He’s 26 years old. But a quick read of his bio makes it seem as though Brian Hecht worked three jobs simultaneously to get where he is today.
“Either that or it looks like I can’t hold a job,” he jokes.
“One of the cool things about working in new media is that someone like me gets a chance to try their hand at things that I would never get a chance to do in traditional media,” he says. “Two years ago, I was getting coffee for Barbara Walters at ABC News.”
And how does she like her coffee, anyway?
“I think I’m contractually prohibited from sharing that,” Hecht says.
Hecht — whose resume also includes participation in the launches of ABC’s “Turning Point” news magazine and the Generation X print magazine, Swing — is a wonderful example of a phenomenon Mr. Media recently discussed with an electronic journalism class at the University of Florida. Most of the students asked questions about the future of traditional newspapers jobs such as reporting and editing, concerned that shrinking staffs at dailies meant limited post-graduation opportunities.
Mr. Media scoffed, suggesting that by limiting their view of the world to print media, such students couldn’t see the neon forest for the electrified trees. Online publishing means more jobs and wider, different opportunities using the same skills. Tomorrow’s journalism graduates will only be contained by their imaginations and entrepreneurial spirit, not the number of openings at the Seattle Post-Intelligencer or Tampa Tribune.
Brian Hecht is a perfect example of that.
“I don’t want to make it sound like too much of a rags-to-riches cliche,” he says, “but when I was working at NBC News and ABC News, there was a limit to how much of a contribution I could make as an ambitious young person.
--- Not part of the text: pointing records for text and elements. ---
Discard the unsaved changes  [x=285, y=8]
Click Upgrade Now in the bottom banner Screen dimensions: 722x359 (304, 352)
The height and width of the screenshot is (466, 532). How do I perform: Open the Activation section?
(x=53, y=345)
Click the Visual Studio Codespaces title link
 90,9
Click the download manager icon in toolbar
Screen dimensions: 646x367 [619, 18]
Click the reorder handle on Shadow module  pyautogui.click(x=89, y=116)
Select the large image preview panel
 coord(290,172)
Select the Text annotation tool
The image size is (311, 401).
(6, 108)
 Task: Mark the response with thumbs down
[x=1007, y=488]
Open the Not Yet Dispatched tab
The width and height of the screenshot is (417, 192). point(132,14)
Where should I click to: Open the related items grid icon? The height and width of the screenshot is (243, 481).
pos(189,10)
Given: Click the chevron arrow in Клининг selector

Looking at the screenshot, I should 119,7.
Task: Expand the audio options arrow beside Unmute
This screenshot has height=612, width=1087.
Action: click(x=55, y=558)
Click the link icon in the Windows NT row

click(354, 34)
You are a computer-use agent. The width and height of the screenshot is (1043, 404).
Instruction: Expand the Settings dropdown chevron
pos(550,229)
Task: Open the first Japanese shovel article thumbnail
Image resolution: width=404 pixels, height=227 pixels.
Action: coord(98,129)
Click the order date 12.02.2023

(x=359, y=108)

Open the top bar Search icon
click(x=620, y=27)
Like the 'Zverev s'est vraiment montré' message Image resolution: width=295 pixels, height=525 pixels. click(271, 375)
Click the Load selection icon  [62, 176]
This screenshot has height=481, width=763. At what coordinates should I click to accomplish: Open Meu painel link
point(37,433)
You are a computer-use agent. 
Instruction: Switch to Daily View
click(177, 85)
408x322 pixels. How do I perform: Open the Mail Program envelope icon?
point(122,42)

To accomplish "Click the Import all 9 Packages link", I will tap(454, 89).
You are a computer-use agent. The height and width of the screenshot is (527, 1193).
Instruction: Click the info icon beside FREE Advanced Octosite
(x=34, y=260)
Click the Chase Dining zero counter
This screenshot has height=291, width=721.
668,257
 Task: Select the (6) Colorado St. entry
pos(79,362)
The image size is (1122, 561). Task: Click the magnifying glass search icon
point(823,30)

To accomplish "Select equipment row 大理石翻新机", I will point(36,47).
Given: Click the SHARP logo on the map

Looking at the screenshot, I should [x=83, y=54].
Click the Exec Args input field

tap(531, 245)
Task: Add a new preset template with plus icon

This whole new world of new media opened up and merely a month later I found myself running a media product, a whole editorial concept in its formation, for a medium, the World Wide Web, that I had never even seen before!”
“I was just going on people’s word that it was this really cool thing and you could ‘link,’ ” he recalls. “Even though I wasn’t entirely sure what that meant.”
In college — he attended Harvard a mere five years ago — Hecht imagined he’d be a journalist now. Instead, he’s sitting atop The Electronic Newsstand, steering the company that produces The New Yorker‘s Web site, among others.
“Being an entrepreneur? That never even dawned on me when I was considering a career in journalism,” Hecht insists. “In fact, the mechanisms of business seemed vaguely distasteful to me.”
As someone openly discussing the possibility of taking his company public a year from now, Hecht apparently got over his revulsion.
And while he didn’t create the Newsstand, he’s the one who came in a year ago and gave it commercial life for the future, moving it away from a narrow presentation for a handful of magazines to an online “Publisher’s Clearinghouse,” a place where Web surfers will not only find discounts on magazine subscriptions but can also sample a magazine’s wares before putting an e-penny down.
It should be noted, in fairness, that Hecht prefers comparing his site to Amazon.com, the virtual bookstore which seriously impacted sales at “real” stores such as Barnes & Noble and Borders and recently registered for an initial public stock offering.
“While we only have a percentage of their traffic and revenue,” Hecht says, “it’s not that small a percentage. We are where they were maybe a year ago. I should be so lucky as to be filing our SEC papers a year from now.”
In the Newsstand’s original, 1993 business design, eight charter publishers paid the company to show their wares and offer subscriptions in a pre-World Wide Web online market. Most publishers were skeptical of online ventures at the time.
Since then, more than 300 magazines signed on for Electronic Newsstands kiosks, which frequently exist in additional to their own home pages.
Hecht reconceived the site as a consumer product, accountable to its users, not just its magazine clients. He expanded into original content, adding: “Off the Rack,” media commentary and interviews; the “Monster Magazine List,” an overwhelming list of more than 2,000 links to online magazines; and “Magazine Monitor,” a daily summary of magazine features.
Now the Newsstand is dealing with a problem of many mature, full-figured sites: too much content. In recent months, Hecht admits, there has been confusion among visitors who don’t know how to adequately experience the site.
“That sentiment is really the tragedy of the success of the site,” he says. “We’ve accumulated so much great stuff that we have yet to find the ultimate efficient way to navigate through it. That’s a criticism that I almost wear as a badge of pride. It’s our pleasure to solve that problem.”
In its latest redesign, The Electronic Newsstand transitioned into three “channels”: Enews for resources; “Off the Rack” for original content; and the Magshop for subscription sales.
That said, the Newsstand must be laughing all the way to the bank, right?
“We’re not making a profit,” Hecht admits. “But we are unequivocally doing better on the revenue side than the overwhelming number of sites that are our size. Right now, this is about staying power. It might seem counter-intuitive, but it’s not about profit yet. It’s about positioning for profit.”
And once he has profits, will Hecht ever realize his dream of being a journalist?
“That’s still attractive to me,” he says. “One day, I’d like to go back and do that.”